上記図表の1つ目、待機児童問題は長年メディア等でも取り上げられた問題であり、待機児童問題の解消にむけた取組みが出生率の向上につながるだろうことが示唆されている。
ただし、この結果は東京都以外の地方エリアでは、別の結果(出生率と待機児童問題はあまり関係がない)という分析結果となるエリアも見られているので、あくまでも「東京都ではそういう傾向である」ということを忘れてはならない。国による2016年4月1日時点での待機児童集計数値
6では、青森県、山形県、新潟県など実に9つの県が0であり、待機児童問題が見られていないことを付記しておきたい。つまり、本分析のようなエリアごと要因分析の大切さが、こういったところに現れる。
あるエリアでの少子化問題解決策が別のエリアでは全く意味がなく、一律の少子化政策がかえって混乱を招く原因ともなりかねないことに十分に留意したい。
上記図表の
医療サービスが充実するほど出生率が低くなる、というのは非常に違和感のある結果であろう。

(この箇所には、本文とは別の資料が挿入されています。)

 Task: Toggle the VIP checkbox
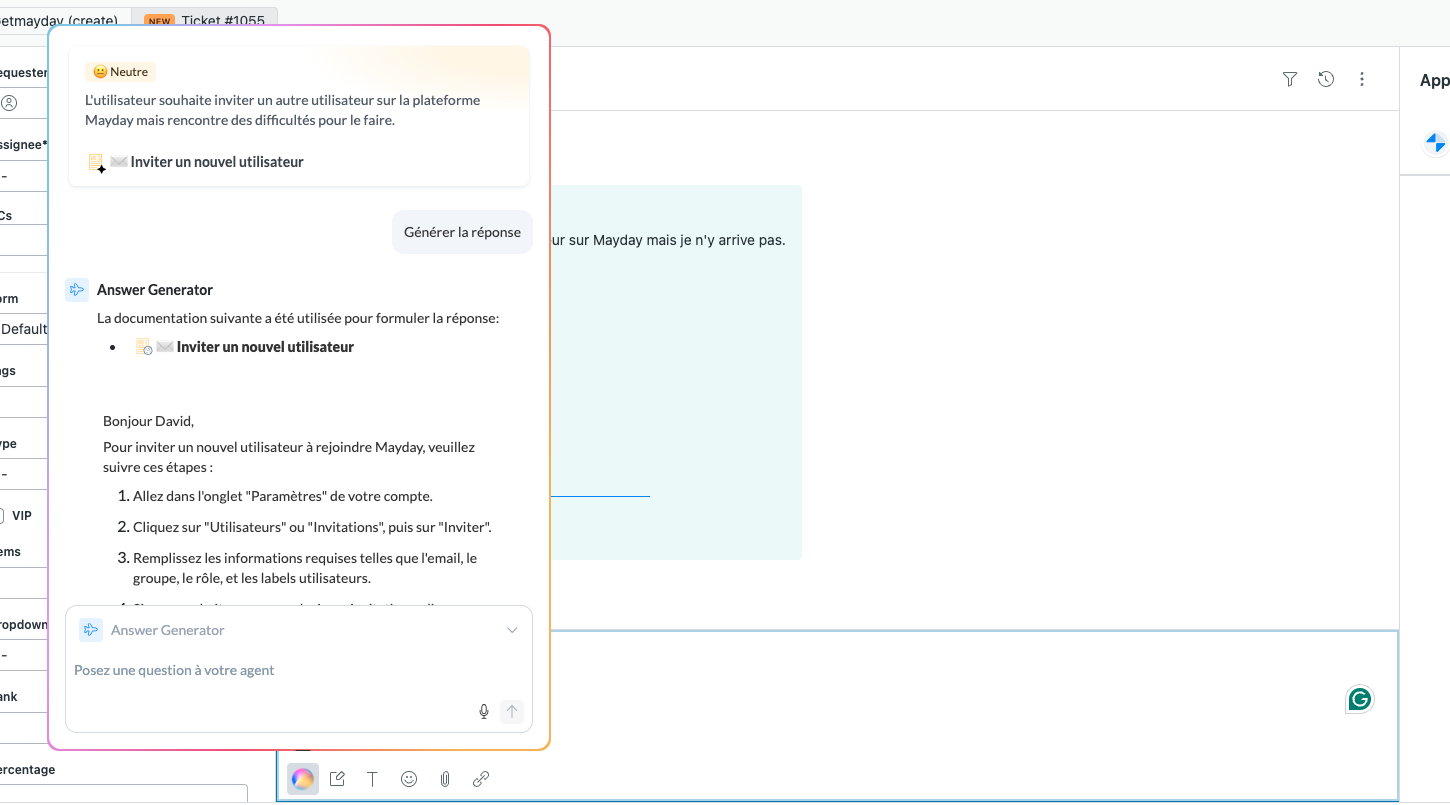[2, 516]
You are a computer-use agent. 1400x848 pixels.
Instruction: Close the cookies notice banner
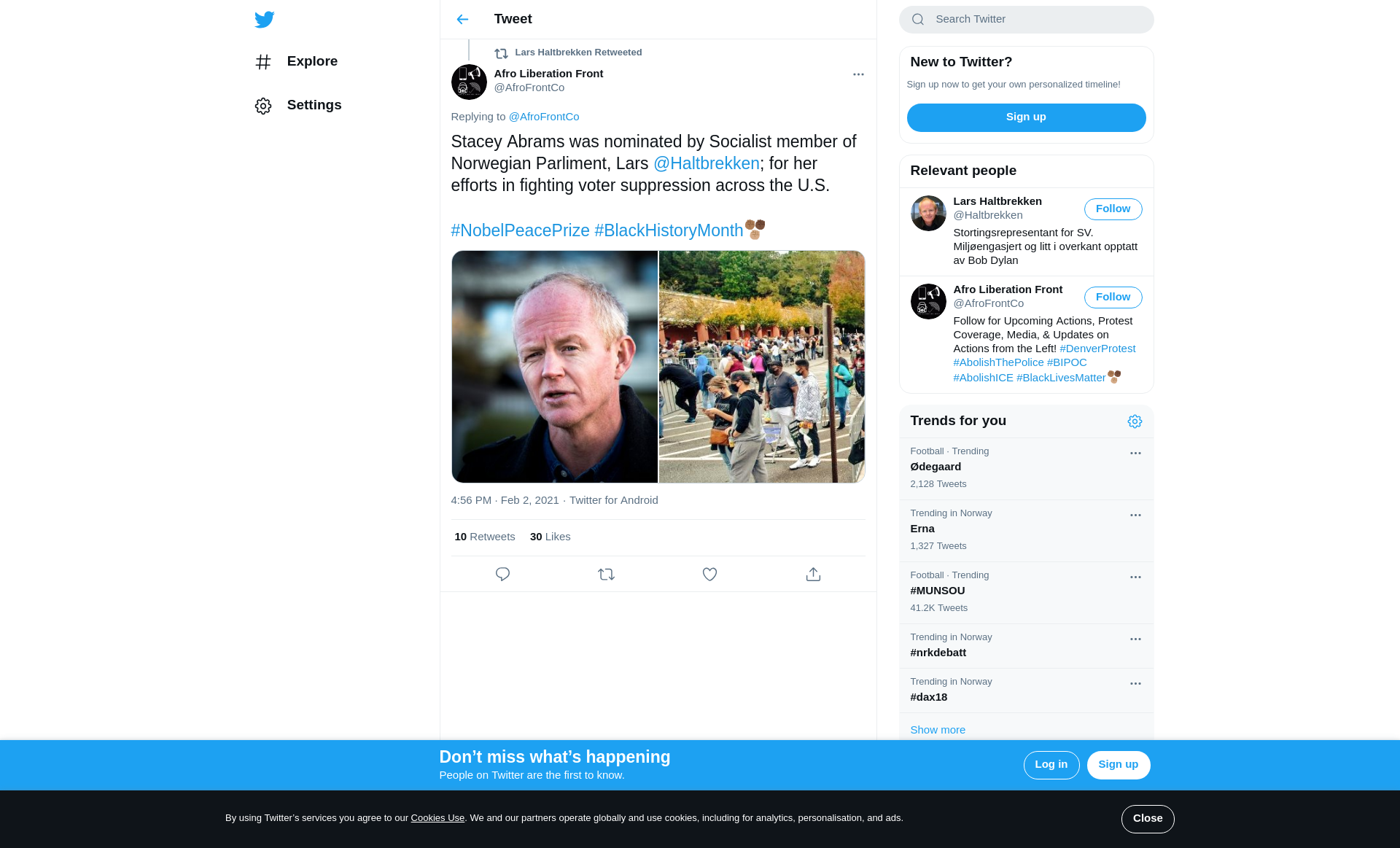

しかしながら、医療サービスといってもその内容は多岐にわたり、時代は高齢化社会の逆ピラミッド構造(図表1)であることを考えると、需要と供給の関係で、むしろ出生率に寄与する医療サービス構造とはエリアの医療サービスが逆の高齢者向け医療サービス提供重視傾向になっているのではないか、という裏の要因があるという見方も出来なくもない。しかし、高齢者人口の比率は出生率に弱い影響しかもっていないことには留意したい(図表3)。次に、医療機関は利便性のよい立地に建設させることが多く、不動産価格の問題が発生するだろうとも考えられる。医療機関が多数あるエリアほど不動産価格が高く、上で示した出生率に正の関係のある(図表4、図表5-1)「1住宅あたりの延べ面積」が小さくなるのではないだろうか(裏の支配要因の存在)。
高校や幼稚園が多いエリア、も同じく義務教育とは異なる教育機関のために、利便性の高いエリアに立地する傾向から、医療サービス提供エリアと同じ「不動産価格問題」を持っているかもしれない、とも考えられるであろう。